The police have paraded a 46-year-old suspect, Zakarriyah Yahaya, who specialized in stealing money from people’s bank accounts through lost or stolen SIM cards.
Yahaya, was among 40 suspects paraded for various crimes on Monday, August 16, at the headquarters of the defunct Special Anti-Robbery Squad (SARS), Abuja.
Yahaya said all he needed to access any account were the owner’s SIM card and his phone number.
In an interview newsmen, he said: “My name is Zakarriyah Yahaya, I was born and brought up in Jos. I was arrested last month in Mabushi here in Abuja. I used to reset any SIMs that receive bank alert. I will reset it and steal all the money inside the bank account.
“I do reset it with victim’s bank account number through bank code from the first to the last number. Any bank that we get, we first use it to buy recharge card, from there, they will send us the alert. From the alert, we will now get the account number.”
Yahaya said since he started the job two years ago, he had recruited about 11 gang members who are now in three main cities: Kano, Plateau and Abuja.
He was not able to remember how many banks accounts he and his gang members had broken into. He recalled, though, that they once removed N800,000 from one particular account.
Briefing journalists about their investigations, police spokesperson, Frank Mba, said the criminals usually acquire SIM packs in large numbers and re-activate old phone numbers people don’t use anymore to explore any bank account’s details.
Mba disclosed that Yahaya controlled multiple gangs of cyber crooks who specialised in going after SIM cards, phone numbers of innocent Nigerians, breaking into their privacy, stealing their banks’ IDs, and their money.
“They have two main modus operandi. The first is to go and purchase or acquire lines, the new starter kits in large numbers. When they get these, they tried to hack BVN.
“Experience has shown them that at this stage, some of our service providers are recycling old numbers. Persons who had used phones and probably for some reasons have travelled out of the country, or for any other reason chose not to use the number again, and those numbers are dormant and currently being recycled and being re-issued to persons as new numbers.
“They are very skillful and they have ways of knowing or decoding old numbers. So, when they put on their starter packs, and they are given options to select numbers, they select old numbers, and at random, they tried to explore and see if they could get bank details from those old numbers. That is their first modus.”
The police spokesman said at other times, the gang attacked their victims physically, collected their phones and removed the SIM.
“The second, which is very dangerous where they sometimes hurt innocent citizens both physically and financially, is through deploying gangs that attack innocent citizens, forcefully snatch their phones, or sometimes get these phones stolen via pickpocketing.

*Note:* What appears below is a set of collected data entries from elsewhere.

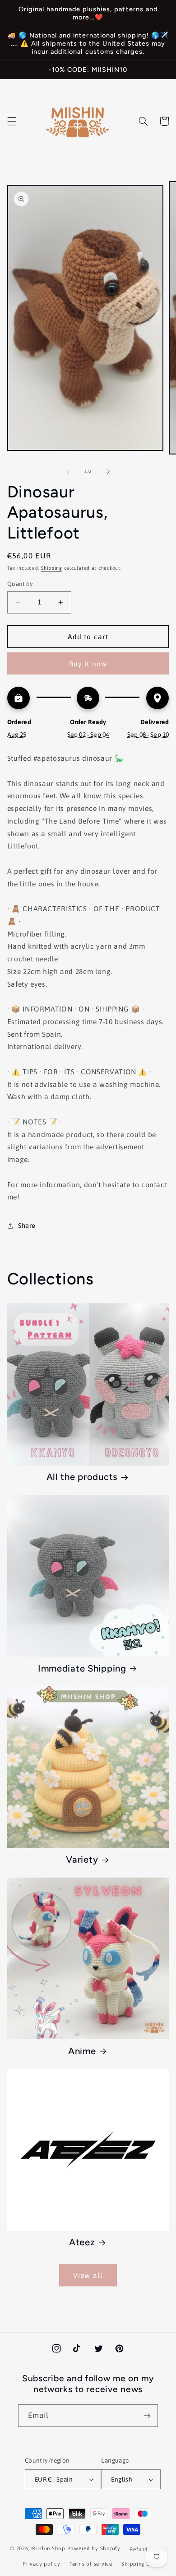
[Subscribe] (147, 2415)
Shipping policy (141, 2564)
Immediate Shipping (82, 1668)
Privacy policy (41, 2564)
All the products (82, 1476)
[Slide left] (68, 472)
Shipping (51, 568)
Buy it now (88, 664)
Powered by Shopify (93, 2549)
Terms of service (90, 2564)
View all (87, 2275)
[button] (11, 121)
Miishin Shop (48, 2549)
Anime (82, 2051)
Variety (82, 1859)
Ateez (82, 2242)
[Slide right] (108, 472)
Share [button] (27, 1225)
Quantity (20, 583)
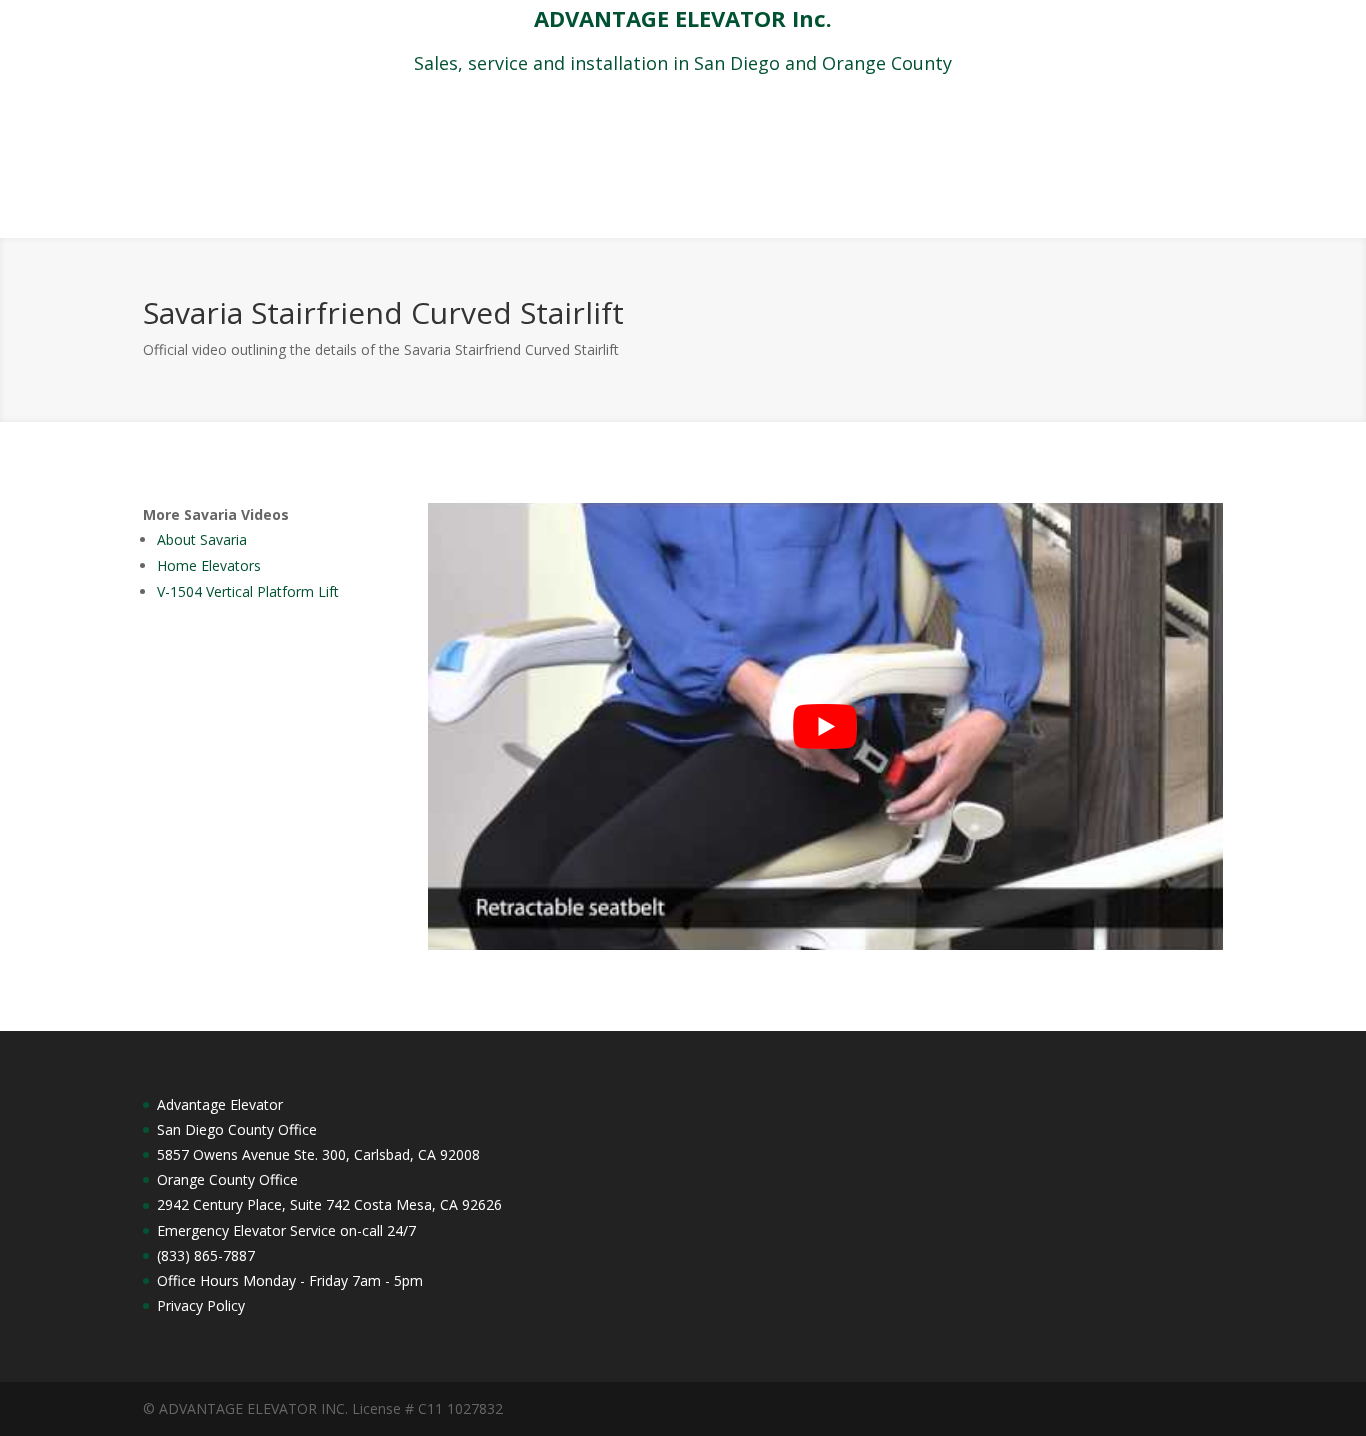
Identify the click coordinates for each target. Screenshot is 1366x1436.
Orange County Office (227, 1179)
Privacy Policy (201, 1305)
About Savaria (202, 539)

“Once they get these phones, their target is not the phone, no matter how expensive your phone is, they are not interested in that phone, that’s not the main target. That could actually be a by-product or a side benefit from the crime, but the major target is your SIM card.
“And once they get your SIM card, they tried to play around with it, and see if they could find anything that can link them or take them straight into victims’ accounts, and they had done these successfully.
“With that, if they get access to your bank details, they go straight to steal your money. The lesson for all of us here is that, we must guide our phones jealously. Even when you lose a phone or a number and you think you’ve got two or three other numbers or lines, don’t let your number go back to strange hands, go back to your service providers and do all what’s necessary, re-activate and re-claim your lines,” he said.